Sustainable Table set out to show that even though the average American pantry’s been hijacked and held hostage by industrial agriculture and its partner in crime, Big Food, we still know how to whip up a sweet or savory pie using fresh, seasonal, locally grown ingredients.

Our nation dropped the ball and put a massive dent in our civic psyche when we started bowling alone, but the Eat Well road trip proves definitively—and deliciously—that a humble crumble has the power to bring us back together, sharing new recipes and old, rare heirloom and garden variety produce, fresh from the earth we’ve been treating like dirt in recent decades.

Millions of movie goers this summer watched the sour, spindly food critic Anton Ego catapulted back to his happy childhood by a bite of Remy the rat’s Ratatouille, reminding us that wholesome, homemade food contains the one ingredient that money can’t buy: love.

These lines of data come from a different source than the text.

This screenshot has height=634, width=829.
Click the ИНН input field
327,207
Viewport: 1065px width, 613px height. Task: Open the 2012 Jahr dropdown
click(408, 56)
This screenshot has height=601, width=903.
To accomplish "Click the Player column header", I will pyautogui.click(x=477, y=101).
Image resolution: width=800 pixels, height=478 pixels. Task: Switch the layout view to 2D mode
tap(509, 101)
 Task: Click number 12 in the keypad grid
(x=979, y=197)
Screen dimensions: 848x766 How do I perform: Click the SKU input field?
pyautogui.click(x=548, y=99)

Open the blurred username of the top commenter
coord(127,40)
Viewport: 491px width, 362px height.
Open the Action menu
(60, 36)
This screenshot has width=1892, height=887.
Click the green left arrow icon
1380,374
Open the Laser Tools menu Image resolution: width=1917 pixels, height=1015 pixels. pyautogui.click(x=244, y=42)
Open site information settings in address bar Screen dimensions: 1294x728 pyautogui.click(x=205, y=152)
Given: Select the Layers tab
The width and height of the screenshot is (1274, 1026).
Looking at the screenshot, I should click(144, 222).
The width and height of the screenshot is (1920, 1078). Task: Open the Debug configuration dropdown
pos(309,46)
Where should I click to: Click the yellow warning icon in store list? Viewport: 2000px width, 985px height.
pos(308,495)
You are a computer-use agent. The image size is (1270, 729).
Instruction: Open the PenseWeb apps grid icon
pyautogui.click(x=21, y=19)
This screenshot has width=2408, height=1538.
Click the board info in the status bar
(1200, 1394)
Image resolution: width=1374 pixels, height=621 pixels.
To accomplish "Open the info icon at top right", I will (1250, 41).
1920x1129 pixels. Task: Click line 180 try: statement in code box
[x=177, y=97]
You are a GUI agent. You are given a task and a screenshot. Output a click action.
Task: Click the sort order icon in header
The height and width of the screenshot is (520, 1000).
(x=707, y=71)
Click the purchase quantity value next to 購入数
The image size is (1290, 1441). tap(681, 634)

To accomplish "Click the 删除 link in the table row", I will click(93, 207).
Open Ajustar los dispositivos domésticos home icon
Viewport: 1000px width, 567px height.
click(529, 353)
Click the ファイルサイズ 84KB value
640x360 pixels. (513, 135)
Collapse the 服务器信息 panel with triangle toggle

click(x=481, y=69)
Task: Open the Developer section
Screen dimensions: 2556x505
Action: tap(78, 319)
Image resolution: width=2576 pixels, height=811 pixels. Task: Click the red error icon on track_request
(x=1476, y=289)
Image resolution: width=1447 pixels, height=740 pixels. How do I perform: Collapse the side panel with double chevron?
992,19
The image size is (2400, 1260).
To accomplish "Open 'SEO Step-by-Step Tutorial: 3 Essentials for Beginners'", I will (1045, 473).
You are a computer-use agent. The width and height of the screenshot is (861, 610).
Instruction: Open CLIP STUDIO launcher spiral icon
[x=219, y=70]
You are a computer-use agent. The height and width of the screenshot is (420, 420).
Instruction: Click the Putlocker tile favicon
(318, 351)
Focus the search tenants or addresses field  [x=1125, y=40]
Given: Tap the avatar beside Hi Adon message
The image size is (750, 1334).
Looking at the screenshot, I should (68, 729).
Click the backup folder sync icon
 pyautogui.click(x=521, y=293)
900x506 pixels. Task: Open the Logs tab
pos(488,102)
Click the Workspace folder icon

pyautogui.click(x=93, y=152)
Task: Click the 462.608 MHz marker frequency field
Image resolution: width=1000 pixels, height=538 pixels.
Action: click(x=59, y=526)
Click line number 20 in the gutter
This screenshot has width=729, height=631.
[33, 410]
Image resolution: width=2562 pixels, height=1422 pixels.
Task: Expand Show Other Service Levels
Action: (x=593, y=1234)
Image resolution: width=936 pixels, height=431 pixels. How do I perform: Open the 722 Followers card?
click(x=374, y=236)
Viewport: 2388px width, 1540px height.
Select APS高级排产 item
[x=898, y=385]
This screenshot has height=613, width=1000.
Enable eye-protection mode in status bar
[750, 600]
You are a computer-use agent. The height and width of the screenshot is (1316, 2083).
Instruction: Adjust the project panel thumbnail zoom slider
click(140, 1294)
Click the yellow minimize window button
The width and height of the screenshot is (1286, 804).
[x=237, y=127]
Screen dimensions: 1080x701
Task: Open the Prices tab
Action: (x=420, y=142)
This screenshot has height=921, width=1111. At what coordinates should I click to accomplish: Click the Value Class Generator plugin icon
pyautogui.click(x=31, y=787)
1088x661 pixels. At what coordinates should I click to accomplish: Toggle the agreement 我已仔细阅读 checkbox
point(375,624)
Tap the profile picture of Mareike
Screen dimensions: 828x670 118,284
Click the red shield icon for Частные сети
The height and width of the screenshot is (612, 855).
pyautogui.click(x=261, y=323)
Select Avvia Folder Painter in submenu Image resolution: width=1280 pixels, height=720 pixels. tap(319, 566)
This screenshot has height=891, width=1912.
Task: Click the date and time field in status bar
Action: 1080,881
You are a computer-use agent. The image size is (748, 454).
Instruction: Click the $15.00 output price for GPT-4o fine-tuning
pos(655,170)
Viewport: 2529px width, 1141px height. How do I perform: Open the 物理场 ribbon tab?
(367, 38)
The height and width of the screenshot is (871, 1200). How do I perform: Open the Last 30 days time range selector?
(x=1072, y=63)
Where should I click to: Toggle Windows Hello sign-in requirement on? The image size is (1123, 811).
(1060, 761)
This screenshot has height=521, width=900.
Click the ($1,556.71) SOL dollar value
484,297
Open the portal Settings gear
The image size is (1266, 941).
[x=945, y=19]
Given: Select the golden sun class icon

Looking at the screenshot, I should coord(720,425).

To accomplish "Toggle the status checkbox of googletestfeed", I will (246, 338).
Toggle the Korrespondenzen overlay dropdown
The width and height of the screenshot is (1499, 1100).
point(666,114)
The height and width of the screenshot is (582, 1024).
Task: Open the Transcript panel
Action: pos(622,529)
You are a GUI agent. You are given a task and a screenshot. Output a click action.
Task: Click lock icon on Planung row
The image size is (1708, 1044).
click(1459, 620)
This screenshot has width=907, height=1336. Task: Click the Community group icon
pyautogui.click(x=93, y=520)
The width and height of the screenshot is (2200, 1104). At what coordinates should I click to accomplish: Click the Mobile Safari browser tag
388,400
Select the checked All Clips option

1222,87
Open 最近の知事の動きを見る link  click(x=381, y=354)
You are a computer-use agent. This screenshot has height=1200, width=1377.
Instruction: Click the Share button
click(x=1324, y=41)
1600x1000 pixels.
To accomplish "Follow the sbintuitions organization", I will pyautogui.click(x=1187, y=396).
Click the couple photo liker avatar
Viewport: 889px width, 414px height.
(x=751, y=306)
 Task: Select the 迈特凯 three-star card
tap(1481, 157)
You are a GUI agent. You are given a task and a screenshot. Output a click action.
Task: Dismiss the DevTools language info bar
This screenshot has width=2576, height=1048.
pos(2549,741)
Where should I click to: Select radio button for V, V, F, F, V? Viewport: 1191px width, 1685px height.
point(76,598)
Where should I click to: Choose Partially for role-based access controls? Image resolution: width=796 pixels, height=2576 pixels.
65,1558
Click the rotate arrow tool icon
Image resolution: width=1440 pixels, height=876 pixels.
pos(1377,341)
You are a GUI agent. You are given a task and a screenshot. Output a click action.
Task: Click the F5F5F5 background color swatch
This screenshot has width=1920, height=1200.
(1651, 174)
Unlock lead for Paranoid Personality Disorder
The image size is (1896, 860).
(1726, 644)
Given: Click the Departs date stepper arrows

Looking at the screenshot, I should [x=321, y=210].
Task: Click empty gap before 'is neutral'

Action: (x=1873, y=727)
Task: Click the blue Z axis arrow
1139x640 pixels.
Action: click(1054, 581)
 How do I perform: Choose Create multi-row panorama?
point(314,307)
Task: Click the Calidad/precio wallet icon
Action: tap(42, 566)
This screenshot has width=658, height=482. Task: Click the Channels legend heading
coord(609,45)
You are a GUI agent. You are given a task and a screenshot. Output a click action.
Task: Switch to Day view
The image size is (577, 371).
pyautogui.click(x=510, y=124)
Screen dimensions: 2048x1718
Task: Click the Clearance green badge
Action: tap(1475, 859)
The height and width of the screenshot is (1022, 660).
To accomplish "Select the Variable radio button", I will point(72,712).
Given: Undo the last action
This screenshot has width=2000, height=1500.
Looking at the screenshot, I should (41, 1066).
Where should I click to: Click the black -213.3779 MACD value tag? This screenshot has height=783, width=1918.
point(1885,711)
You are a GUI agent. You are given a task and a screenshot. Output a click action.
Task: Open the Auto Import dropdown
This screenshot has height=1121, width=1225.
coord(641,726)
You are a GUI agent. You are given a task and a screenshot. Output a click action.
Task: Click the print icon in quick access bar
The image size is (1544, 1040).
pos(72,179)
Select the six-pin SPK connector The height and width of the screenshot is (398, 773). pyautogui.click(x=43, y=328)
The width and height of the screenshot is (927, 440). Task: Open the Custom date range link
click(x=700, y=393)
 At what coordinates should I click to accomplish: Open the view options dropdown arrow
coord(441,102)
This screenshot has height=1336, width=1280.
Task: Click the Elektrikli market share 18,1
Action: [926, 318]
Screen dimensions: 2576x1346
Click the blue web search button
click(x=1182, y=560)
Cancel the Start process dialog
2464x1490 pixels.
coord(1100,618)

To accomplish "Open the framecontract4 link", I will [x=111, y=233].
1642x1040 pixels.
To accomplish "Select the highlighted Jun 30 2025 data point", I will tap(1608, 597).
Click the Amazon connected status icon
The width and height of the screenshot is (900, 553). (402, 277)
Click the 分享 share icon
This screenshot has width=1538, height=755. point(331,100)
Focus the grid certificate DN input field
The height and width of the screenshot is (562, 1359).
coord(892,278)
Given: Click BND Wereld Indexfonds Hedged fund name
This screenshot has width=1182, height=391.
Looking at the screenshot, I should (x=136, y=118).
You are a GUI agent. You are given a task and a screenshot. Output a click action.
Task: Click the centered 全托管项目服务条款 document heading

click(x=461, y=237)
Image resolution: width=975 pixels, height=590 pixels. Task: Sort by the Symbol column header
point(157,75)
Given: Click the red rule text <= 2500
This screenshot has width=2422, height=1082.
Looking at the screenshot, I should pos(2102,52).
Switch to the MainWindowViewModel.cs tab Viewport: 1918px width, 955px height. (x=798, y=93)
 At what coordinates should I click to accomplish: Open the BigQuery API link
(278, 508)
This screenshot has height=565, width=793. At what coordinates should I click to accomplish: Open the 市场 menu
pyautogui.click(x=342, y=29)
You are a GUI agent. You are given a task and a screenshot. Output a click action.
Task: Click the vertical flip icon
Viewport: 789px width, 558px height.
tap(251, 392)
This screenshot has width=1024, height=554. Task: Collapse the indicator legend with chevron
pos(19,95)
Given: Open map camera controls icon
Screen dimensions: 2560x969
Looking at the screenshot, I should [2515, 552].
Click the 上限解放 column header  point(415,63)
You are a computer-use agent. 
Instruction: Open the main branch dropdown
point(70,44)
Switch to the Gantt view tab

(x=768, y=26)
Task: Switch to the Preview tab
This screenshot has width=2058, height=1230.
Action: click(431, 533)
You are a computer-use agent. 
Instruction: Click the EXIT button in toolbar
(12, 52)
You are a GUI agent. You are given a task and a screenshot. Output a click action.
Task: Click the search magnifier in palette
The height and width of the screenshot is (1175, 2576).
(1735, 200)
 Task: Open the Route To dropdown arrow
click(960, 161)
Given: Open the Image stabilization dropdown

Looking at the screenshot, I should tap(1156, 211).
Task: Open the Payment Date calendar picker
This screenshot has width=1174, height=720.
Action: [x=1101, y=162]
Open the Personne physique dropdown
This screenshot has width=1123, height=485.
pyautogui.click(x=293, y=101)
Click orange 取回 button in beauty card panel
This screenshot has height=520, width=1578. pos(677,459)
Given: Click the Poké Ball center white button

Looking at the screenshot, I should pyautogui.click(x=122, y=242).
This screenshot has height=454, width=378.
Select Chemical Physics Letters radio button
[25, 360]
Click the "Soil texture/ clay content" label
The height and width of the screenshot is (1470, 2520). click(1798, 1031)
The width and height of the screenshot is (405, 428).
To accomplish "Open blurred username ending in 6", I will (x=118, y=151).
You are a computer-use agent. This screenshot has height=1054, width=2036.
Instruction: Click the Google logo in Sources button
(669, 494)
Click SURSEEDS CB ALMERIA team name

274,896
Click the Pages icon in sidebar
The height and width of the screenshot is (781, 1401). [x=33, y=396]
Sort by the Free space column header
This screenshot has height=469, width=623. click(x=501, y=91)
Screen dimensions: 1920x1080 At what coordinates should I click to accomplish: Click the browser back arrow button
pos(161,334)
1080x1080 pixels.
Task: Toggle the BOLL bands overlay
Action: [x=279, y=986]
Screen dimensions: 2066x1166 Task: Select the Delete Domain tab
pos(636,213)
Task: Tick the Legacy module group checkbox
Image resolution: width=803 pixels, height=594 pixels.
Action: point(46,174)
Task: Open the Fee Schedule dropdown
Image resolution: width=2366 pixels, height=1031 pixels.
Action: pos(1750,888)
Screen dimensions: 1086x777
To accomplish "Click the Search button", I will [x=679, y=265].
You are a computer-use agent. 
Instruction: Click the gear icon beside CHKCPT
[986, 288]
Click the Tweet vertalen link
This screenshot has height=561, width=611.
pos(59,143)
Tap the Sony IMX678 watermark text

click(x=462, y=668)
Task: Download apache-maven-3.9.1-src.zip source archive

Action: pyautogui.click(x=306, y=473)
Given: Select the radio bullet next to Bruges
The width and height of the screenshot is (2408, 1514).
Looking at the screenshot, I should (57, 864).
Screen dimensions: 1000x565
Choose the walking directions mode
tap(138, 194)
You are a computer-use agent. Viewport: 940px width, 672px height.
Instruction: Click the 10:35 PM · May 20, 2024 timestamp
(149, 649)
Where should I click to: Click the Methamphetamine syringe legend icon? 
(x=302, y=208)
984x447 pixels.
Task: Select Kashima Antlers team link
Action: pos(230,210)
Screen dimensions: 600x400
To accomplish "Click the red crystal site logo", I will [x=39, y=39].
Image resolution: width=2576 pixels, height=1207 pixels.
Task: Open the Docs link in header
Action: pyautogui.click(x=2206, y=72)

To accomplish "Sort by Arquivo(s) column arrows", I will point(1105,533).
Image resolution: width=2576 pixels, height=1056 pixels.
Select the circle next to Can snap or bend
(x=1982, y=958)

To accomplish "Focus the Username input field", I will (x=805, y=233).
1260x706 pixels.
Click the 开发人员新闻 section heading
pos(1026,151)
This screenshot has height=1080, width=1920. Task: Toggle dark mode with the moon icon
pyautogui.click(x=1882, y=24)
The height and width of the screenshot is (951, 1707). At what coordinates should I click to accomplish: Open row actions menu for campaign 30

I’m not saying that all you need is pie, but it’s a tasty place to start, as Sustainable Table’s founder and director Diane Hatz discovered along the way. Hatz, the indefatigable idealist who dreamed up the Eat Well road trip, was already overwhelmed by the response the Eat Well road trip was receiving in its first week as it stopped at local farms, markets, and restaurants to rally the foot soldiers in the real food revolution:

As we explained that we were traveling across the whole country to show people that sustainable food is here to stay, that this is now more than a movement, it’s a way of life for many people, they started thanking us. When we mentioned that we were on the road to promote sustainable, local food and to support small family farmers, more people thanked us. And I mean sincerely, from the bottom of their hearts thanked us...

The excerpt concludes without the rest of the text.